Your goal: Set down the records word for word, starting at the line containing "Viewport: 842px width, 473px" and ending at the line containing "point(1102,479)", with both of those lines included. Leave the pictures out of your answer.

Excerpted records:

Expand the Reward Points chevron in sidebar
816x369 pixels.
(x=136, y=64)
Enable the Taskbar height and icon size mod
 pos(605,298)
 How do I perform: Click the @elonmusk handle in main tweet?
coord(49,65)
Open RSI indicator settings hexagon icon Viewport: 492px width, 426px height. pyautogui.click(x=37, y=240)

--

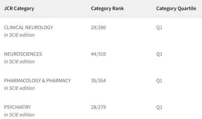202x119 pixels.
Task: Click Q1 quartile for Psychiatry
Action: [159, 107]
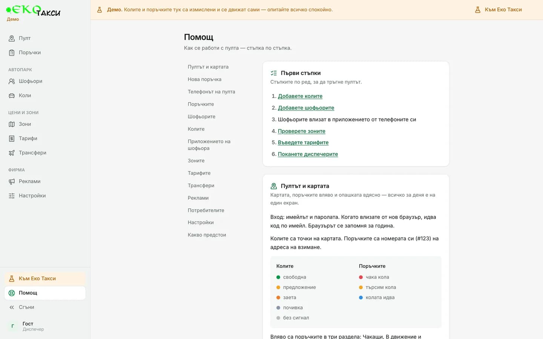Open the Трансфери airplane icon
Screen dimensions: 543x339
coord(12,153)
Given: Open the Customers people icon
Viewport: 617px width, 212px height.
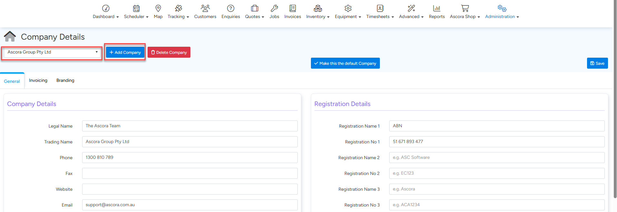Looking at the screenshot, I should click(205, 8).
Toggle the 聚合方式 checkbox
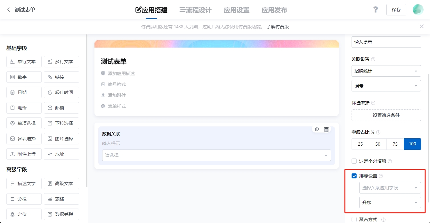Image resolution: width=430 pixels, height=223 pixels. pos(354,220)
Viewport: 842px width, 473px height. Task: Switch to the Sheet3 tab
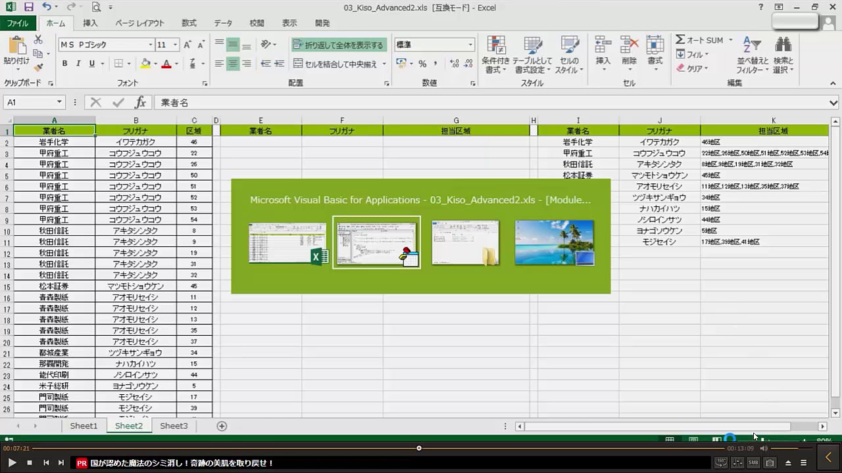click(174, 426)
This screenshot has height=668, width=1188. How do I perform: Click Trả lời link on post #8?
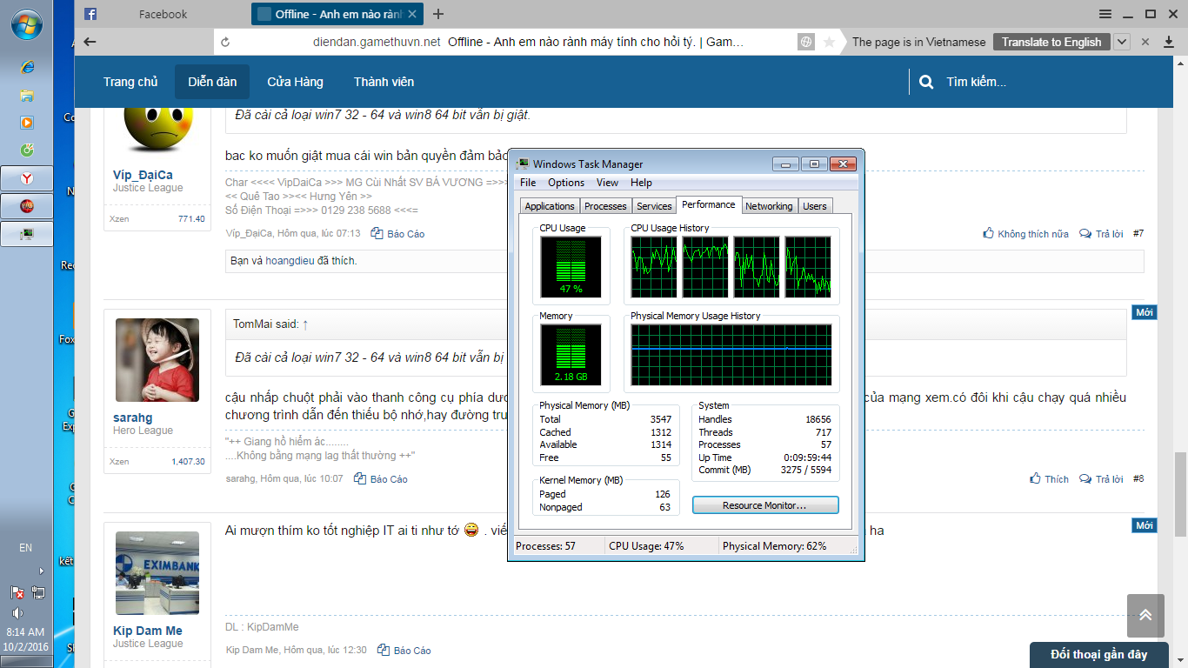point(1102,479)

Solution to this exercise:
Viewport: 842px width, 473px height. Task: Switch to the Sheet3 tab
click(174, 426)
This screenshot has height=668, width=1188. How do I perform: Click Trả lời link on post #8?
point(1102,479)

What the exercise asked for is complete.